I just told people that I was preregistered at xyz hospital.  And I am not a big liar (a horrible liar actually) so I could be truthful.  I was actually preregistered at xyz hospital in case of transfer.  People usually don't dig too much further than that.  They are usually asking as small talk anyways.  And there are hospital midwives so that generally doesn't raise any eyebrows either.  I just left the HB thing out of it unless I wanted to discuss it.

 

FYI.  I did have to transfer so preregistering was a huge help. 

post #27 of 30

Well, it might help to point out that in other countries, e.g. the UK midwifery care is the norm for a healthy pregnancy. You don't get to see an OB unless there is a problem. When I was pregnant  and planning a homebirth in the UK, I usually said that I would like to birth at home if all was well. (It was). I never had a negative reaction, people just said that I was brave:- . For me going into the hospital is hard, not birthing at home.

 

post #28 of 30
Quote:
Originally Posted by babymango View Post

I tend to just tell the truth. Yes, many people are ignorant about midwives and HBs, but how is lying about it going to help things? I keep my answers simple, but I figure the more moms talk about it, the more mainstream it will (eventually) become.


This exactly!

post #29 of 30
Quote:
Originally Posted by babymango View Post

I tend to just tell the truth. Yes, many people are ignorant about midwives and HBs, but how is lying about it going to help things? I keep my answers simple, but I figure the more moms talk about it, the more mainstream it will (eventually) become.

 

Yeah that, but I did find that it is nice to pick and choose you want to have the conversation with.  It is just not worth it with some people.  Some people are just going to add to your stress level no matter what you tell them. 
 

post #30 of 30

Interesting question.

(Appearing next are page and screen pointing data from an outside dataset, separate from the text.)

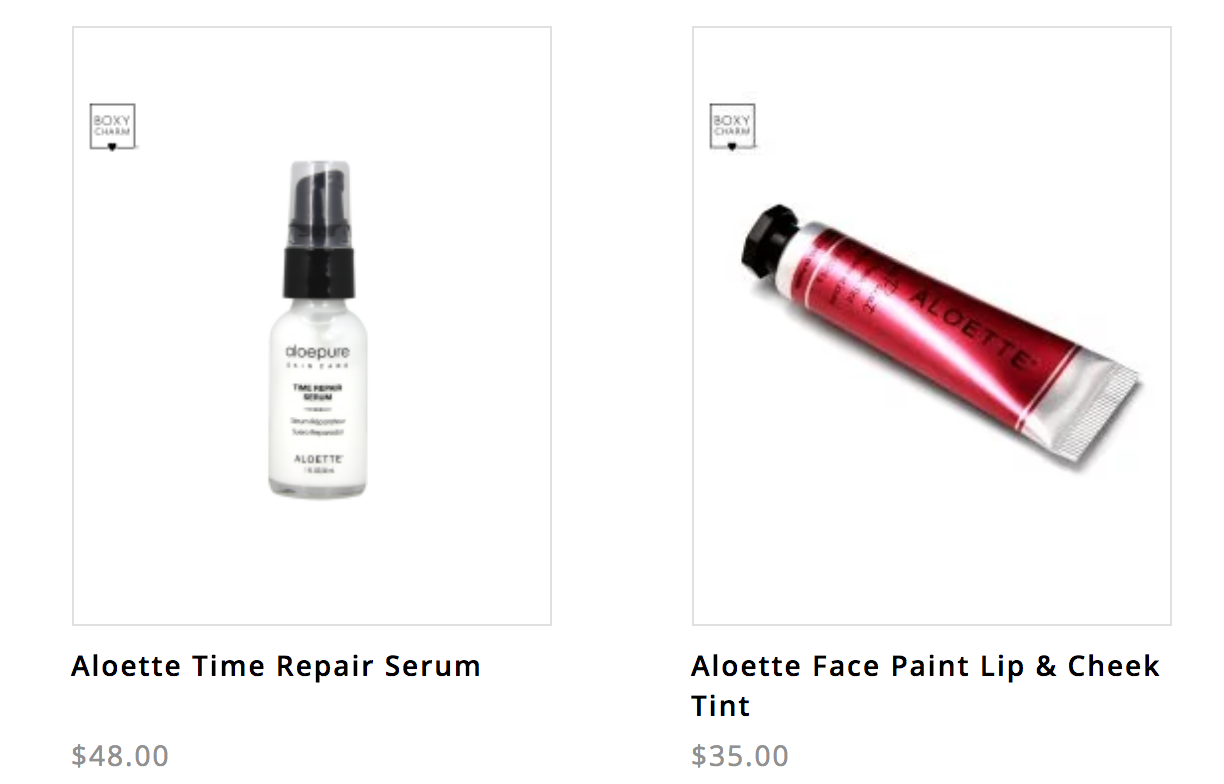This screenshot has height=784, width=1224.
Task: Open the Aloette Time Repair Serum bottle image
Action: 311,327
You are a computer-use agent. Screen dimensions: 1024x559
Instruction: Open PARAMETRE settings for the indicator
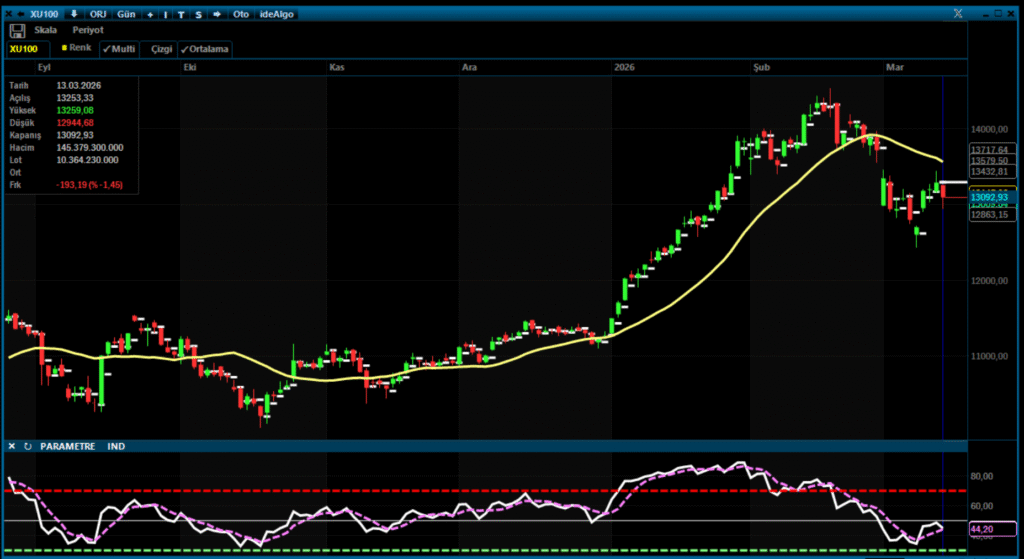(x=67, y=446)
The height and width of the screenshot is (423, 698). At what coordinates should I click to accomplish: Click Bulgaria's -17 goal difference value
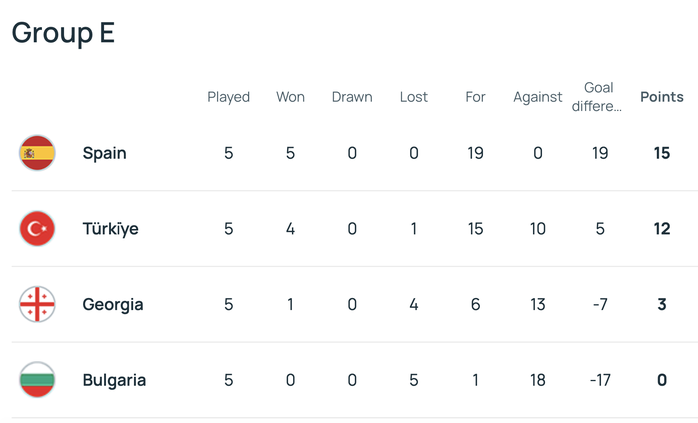pos(600,380)
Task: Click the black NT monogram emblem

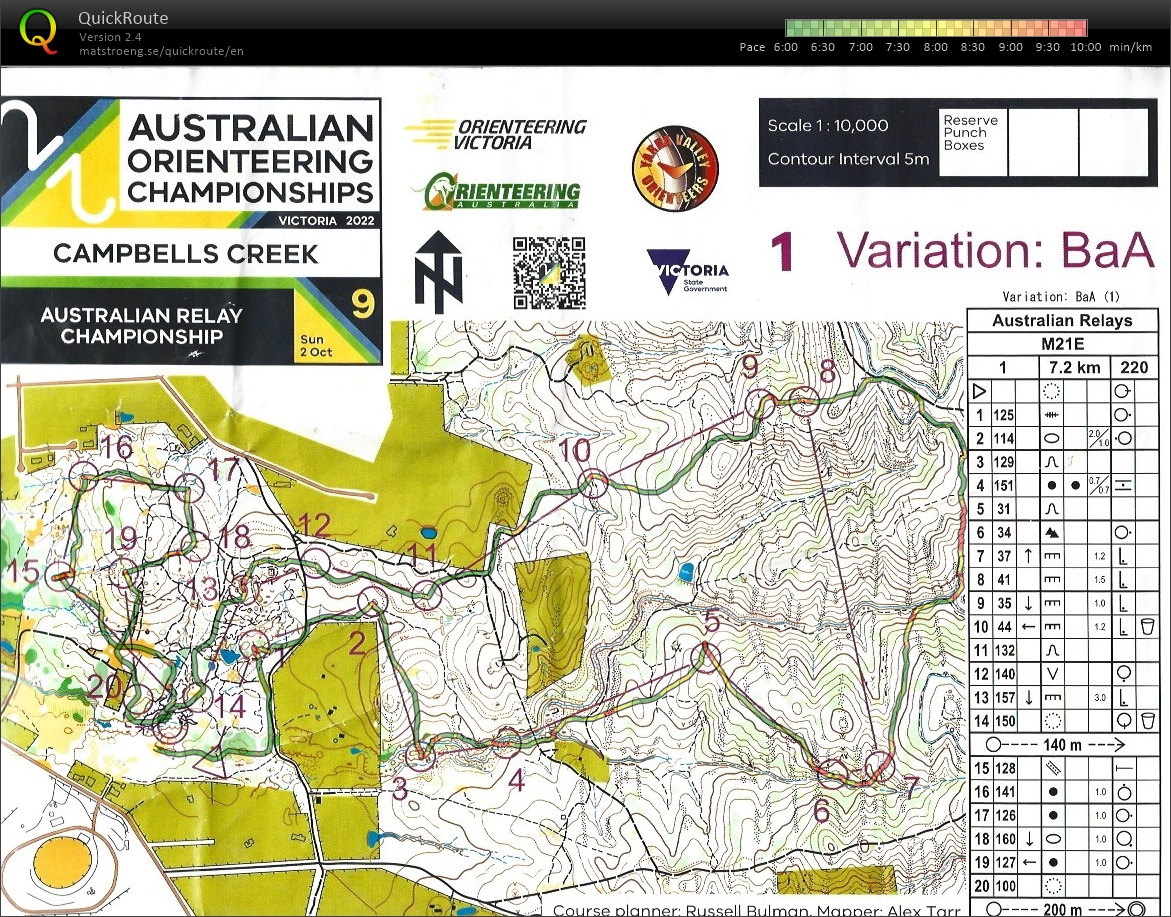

I work FT.  Baby #1 was born in the hospital in Texas, but baby #2 was a planned home birth here in Wisconsin.  I kept pretty quiet about it because I didn't want to listen to a lot of nay-sayers and a lot of garbage here at work.  People say the silliest things, you know?  I didn't want anyone messing with my confidence.

 

Baby #2 ended up a hospital transfer and a C/S for breech positioning.  I was totally bummed and I didn't have to explain to the mainstream people at work (who practically expect every other birth to be a C/S).  It was nice not to have to talk about it very much.

 

Now, Baby #3 is coming in in January, and I am planning an HBAC.  This time I am totally out of the closet at work because I just don't give a crap what they think.  In fact, it's good for people to see other perspectives and feel uncomfortable, and be confronted with different viewpoints and different ideas.  Bottom line, it's not their body, not their business, and not their choice. I'm so glad to have found that the midwives I love will do primary HBAC now that nothing that some idiot says could bother me.

 

So, Momma, I've been there and felt both ways.  It depends on your comfort level.  It's good for the HB community for "regular folks" to see that educated, respected, thoughtful, compassionate members of the community disagree with the mechanized model of hospital birth... we probably change more minds than we know.  That said, it's your business.   Take care of yourself!  That's what this is all about.